Rewrite the records below, replacing every occurrence of "Viewport" with "Display area" and leaving all other text unchanged.

(Data to use)
** start **
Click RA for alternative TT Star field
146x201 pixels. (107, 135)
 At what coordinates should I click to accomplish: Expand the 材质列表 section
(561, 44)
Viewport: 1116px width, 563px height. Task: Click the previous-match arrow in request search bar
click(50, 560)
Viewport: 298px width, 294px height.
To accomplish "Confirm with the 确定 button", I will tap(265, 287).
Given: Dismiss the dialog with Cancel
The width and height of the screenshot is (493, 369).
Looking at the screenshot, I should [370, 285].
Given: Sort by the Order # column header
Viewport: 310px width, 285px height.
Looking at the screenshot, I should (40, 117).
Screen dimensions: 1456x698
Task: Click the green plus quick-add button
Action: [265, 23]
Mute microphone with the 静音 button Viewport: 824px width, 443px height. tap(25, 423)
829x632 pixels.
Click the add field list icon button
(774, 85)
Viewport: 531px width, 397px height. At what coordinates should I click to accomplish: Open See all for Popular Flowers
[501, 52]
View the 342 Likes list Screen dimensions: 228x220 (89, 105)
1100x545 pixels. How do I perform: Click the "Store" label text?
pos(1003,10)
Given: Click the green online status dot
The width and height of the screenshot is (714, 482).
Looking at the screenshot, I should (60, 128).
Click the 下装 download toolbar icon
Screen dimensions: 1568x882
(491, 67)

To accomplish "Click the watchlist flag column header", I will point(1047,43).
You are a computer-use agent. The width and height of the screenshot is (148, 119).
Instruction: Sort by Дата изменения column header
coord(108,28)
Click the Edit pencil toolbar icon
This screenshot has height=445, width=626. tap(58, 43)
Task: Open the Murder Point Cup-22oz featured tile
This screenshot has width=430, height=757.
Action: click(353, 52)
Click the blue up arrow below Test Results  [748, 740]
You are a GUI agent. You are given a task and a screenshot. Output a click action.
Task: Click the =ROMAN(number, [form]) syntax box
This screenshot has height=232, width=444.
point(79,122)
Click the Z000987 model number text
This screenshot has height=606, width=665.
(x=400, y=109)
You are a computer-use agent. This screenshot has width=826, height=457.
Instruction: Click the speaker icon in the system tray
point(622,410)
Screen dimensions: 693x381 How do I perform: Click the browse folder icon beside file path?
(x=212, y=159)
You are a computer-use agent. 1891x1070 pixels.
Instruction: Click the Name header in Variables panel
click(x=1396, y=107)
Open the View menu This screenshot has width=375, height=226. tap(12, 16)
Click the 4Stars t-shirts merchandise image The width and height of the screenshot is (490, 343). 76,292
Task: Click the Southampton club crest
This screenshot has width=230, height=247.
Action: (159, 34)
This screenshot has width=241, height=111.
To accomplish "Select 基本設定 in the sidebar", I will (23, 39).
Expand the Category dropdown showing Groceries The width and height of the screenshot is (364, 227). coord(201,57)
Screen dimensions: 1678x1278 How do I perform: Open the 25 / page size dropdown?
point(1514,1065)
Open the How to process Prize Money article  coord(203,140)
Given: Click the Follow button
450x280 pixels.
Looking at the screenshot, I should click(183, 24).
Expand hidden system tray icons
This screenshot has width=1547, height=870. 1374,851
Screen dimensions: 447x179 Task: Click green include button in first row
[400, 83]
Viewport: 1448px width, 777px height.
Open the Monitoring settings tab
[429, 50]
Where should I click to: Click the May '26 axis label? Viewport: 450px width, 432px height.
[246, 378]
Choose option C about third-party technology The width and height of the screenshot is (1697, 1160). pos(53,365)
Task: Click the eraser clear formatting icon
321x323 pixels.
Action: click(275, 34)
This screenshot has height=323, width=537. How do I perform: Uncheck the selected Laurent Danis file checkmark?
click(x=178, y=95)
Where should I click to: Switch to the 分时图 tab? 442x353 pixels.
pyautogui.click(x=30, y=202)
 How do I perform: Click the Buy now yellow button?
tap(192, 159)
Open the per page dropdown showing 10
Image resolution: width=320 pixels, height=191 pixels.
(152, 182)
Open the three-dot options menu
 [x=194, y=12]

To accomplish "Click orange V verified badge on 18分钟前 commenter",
** end **
(Solved problem)
Click RA for alternative TT Star field
146x201 pixels. (107, 135)
 At what coordinates should I click to accomplish: Expand the 材质列表 section
(561, 44)
Display area: 1116px width, 563px height. Task: Click the previous-match arrow in request search bar
click(50, 560)
Display area: 298px width, 294px height.
To accomplish "Confirm with the 确定 button", I will tap(265, 287).
Given: Dismiss the dialog with Cancel
The width and height of the screenshot is (493, 369).
Looking at the screenshot, I should [370, 285].
Given: Sort by the Order # column header
Display area: 310px width, 285px height.
Looking at the screenshot, I should (40, 117).
Screen dimensions: 1456x698
Task: Click the green plus quick-add button
Action: [265, 23]
Mute microphone with the 静音 button Display area: 824px width, 443px height. tap(25, 423)
829x632 pixels.
Click the add field list icon button
(774, 85)
Display area: 531px width, 397px height. At what coordinates should I click to accomplish: Open See all for Popular Flowers
[501, 52]
View the 342 Likes list Screen dimensions: 228x220 (89, 105)
1100x545 pixels. How do I perform: Click the "Store" label text?
pos(1003,10)
Given: Click the green online status dot
The width and height of the screenshot is (714, 482).
Looking at the screenshot, I should (60, 128).
Click the 下装 download toolbar icon
Screen dimensions: 1568x882
(491, 67)

To accomplish "Click the watchlist flag column header", I will point(1047,43).
You are a computer-use agent. The width and height of the screenshot is (148, 119).
Instruction: Sort by Дата изменения column header
coord(108,28)
Click the Edit pencil toolbar icon
This screenshot has height=445, width=626. tap(58, 43)
Task: Open the Murder Point Cup-22oz featured tile
This screenshot has width=430, height=757.
Action: click(353, 52)
Click the blue up arrow below Test Results  [748, 740]
You are a GUI agent. You are given a task and a screenshot. Output a click action.
Task: Click the =ROMAN(number, [form]) syntax box
This screenshot has height=232, width=444.
point(79,122)
Click the Z000987 model number text
This screenshot has height=606, width=665.
(x=400, y=109)
You are a computer-use agent. This screenshot has width=826, height=457.
Instruction: Click the speaker icon in the system tray
point(622,410)
Screen dimensions: 693x381 How do I perform: Click the browse folder icon beside file path?
(x=212, y=159)
You are a computer-use agent. 1891x1070 pixels.
Instruction: Click the Name header in Variables panel
click(x=1396, y=107)
Open the View menu This screenshot has width=375, height=226. tap(12, 16)
Click the 4Stars t-shirts merchandise image The width and height of the screenshot is (490, 343). 76,292
Task: Click the Southampton club crest
This screenshot has width=230, height=247.
Action: (159, 34)
This screenshot has width=241, height=111.
To accomplish "Select 基本設定 in the sidebar", I will (23, 39).
Expand the Category dropdown showing Groceries The width and height of the screenshot is (364, 227). coord(201,57)
Screen dimensions: 1678x1278 How do I perform: Open the 25 / page size dropdown?
point(1514,1065)
Open the How to process Prize Money article  coord(203,140)
Given: Click the Follow button
450x280 pixels.
Looking at the screenshot, I should click(183, 24).
Expand hidden system tray icons
This screenshot has width=1547, height=870. 1374,851
Screen dimensions: 447x179 Task: Click green include button in first row
[400, 83]
Display area: 1448px width, 777px height.
Open the Monitoring settings tab
[429, 50]
Where should I click to: Click the May '26 axis label? Display area: 450px width, 432px height.
[246, 378]
Choose option C about third-party technology The width and height of the screenshot is (1697, 1160). pos(53,365)
Task: Click the eraser clear formatting icon
321x323 pixels.
Action: click(275, 34)
This screenshot has height=323, width=537. How do I perform: Uncheck the selected Laurent Danis file checkmark?
click(x=178, y=95)
Where should I click to: Switch to the 分时图 tab? 442x353 pixels.
pyautogui.click(x=30, y=202)
 How do I perform: Click the Buy now yellow button?
tap(192, 159)
Open the per page dropdown showing 10
Image resolution: width=320 pixels, height=191 pixels.
(152, 182)
Open the three-dot options menu
 [x=194, y=12]

To accomplish "Click orange V verified badge on 18分钟前 commenter",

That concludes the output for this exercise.